Fig. 1 |. Introduction.

a, Illustrative examples of ‘necessary nitrogen atom’ effects in drug development, found by replacement of a carbon atom with a nitrogen atom in the discovery process. b, The philosophical framework of single-atom transmutation as summarized by a square scheme. c, Two main pitfalls of existing insertion–deletion approaches. d, C-to-N transmutation of azaarenes delineated in this work. DPP4, dipeptidyl peptidase IV; PDE5, phosphodiesterase-5; ETA/B, endothelin-A/B; Me, methyl; ^tBu, tertiary butyl.

Fig. 2 |. Scope of the C-to-N transmutation of azaarenes.

Conditions: 1 (0.3 mmol), toluene (0.06 M), 390 nm LED, 1–5 h at 25 °C, then ammonium carbamate (7.0 equivalents (equiv.)), pyridine (10.0 equiv.), O₃/O₂ bubbling for 5–20 min at −78 °C, followed by heating at 90 °C for 24 h. Isolated yields are given. ^aHeating for 48 h. ^b12.0 equiv. of ammonium carbamate. ^cAmmoniolysis was carried out with 12.0 equiv. of ammonium acetate in ethanol (0.1 M). ^dIsolated with alternative workup procedure. See Supplementary Information for the details. Ph, phenyl group; OMe, methoxy group; OEt, ethoxy group; mCPBA, meta-chloroperoxybenzoic acid; Tf, triflate; Cp*, 1,2,3,4,5-pentamethylcyclopentadiene; Boc, tert-butyloxycarbonyl.

Fig. 3 |. Synthetic applications of C-to-N transmutation of azaarenes.

a, Scalable synthesis of belumosudil. b, Synthesis of rare triazanaphthalenes using single-atom transmutation logic. c, Editing of talnetant and brequinar. d, Alternative oxidative cleavage mediated by photoexcited nitroarene. Isolated yields from N-oxide substrates. See Supplementary Information for the detailed conditions.
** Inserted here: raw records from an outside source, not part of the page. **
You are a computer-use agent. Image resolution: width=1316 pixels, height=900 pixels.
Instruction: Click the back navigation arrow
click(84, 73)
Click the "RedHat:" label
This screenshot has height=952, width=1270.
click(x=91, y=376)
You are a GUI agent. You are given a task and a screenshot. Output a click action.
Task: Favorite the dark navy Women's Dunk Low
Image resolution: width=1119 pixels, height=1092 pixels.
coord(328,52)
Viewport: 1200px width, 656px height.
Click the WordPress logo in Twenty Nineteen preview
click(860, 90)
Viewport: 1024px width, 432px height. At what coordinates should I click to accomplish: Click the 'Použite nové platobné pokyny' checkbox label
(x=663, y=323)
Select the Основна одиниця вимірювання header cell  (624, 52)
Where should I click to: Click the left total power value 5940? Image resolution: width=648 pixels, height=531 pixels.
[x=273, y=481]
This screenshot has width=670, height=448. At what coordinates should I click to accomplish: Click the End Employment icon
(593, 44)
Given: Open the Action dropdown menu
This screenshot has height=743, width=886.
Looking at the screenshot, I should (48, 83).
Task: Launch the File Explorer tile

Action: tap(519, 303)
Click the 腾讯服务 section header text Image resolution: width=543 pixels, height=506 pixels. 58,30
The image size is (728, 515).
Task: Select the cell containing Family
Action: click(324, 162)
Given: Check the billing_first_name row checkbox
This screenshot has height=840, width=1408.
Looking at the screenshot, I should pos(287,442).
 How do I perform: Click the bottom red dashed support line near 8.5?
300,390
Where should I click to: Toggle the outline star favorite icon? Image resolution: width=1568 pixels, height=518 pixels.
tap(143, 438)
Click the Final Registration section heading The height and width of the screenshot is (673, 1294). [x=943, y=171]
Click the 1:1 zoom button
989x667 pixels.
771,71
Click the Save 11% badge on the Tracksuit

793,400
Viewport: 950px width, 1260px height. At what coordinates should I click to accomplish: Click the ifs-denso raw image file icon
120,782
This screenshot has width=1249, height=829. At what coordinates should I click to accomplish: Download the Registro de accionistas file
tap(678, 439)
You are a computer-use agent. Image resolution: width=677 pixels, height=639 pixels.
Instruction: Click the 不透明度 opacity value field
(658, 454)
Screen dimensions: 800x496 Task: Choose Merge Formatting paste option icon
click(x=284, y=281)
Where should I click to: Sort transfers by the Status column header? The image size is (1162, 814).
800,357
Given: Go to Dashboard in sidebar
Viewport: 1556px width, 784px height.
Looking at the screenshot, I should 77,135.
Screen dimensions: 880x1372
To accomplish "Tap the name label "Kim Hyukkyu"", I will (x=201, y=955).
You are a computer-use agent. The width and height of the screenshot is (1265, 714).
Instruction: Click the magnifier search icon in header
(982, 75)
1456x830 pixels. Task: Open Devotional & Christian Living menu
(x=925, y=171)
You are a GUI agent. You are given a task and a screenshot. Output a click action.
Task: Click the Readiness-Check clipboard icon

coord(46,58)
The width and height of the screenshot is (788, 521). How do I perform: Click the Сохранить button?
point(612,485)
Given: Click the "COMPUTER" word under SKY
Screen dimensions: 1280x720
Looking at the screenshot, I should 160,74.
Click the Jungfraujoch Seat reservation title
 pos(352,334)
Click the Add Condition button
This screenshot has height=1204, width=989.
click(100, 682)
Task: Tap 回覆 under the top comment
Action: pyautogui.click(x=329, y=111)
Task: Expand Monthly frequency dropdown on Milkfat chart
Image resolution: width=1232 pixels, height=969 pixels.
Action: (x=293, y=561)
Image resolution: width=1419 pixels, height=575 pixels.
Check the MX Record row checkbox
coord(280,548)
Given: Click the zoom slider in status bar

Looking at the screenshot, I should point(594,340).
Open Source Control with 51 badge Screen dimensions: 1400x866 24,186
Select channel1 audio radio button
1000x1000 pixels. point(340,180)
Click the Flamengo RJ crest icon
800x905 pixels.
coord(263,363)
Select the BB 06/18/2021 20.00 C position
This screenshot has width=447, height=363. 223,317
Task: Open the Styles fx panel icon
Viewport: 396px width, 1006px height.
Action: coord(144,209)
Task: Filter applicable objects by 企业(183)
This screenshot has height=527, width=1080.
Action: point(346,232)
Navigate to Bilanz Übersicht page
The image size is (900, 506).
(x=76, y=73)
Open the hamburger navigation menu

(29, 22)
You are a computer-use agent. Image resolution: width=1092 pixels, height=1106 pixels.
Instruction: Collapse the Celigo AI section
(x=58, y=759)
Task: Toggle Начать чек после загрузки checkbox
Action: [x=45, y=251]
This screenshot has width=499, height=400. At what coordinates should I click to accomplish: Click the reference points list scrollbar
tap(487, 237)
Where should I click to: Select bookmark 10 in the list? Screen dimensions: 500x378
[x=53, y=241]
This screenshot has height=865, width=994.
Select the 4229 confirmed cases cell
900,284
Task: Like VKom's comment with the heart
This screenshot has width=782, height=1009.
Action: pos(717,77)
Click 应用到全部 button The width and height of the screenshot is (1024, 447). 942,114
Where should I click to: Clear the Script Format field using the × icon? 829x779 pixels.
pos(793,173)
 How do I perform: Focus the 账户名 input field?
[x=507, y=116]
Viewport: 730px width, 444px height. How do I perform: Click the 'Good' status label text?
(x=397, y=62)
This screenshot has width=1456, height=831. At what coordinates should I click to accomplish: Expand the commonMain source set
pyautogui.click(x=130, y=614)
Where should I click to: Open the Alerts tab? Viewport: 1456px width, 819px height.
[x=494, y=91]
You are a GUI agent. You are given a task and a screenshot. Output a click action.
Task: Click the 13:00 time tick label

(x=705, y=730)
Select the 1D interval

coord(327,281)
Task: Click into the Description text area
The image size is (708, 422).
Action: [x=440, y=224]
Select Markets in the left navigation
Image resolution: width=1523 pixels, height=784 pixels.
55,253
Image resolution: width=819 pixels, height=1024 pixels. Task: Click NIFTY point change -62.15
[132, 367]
BOP, benzotriazol-1-yloxytris(dimethylamino) phosphonium hexafluorophosphate; DBU, 1,8-diazabicyclo[5.4.0]undec-7-ene; TFA, trifluoroacetic acid; TACR3, tachykinin receptor 3; DHODH, dihydroorate dehydrogenase.

Fig. 4 |. Mechanistic experiments.

a, Tracing of a ¹³C label during the course of the reaction. b, Control experiments for assessing the reactivity of hydrolysed intermediates 10a and 10b.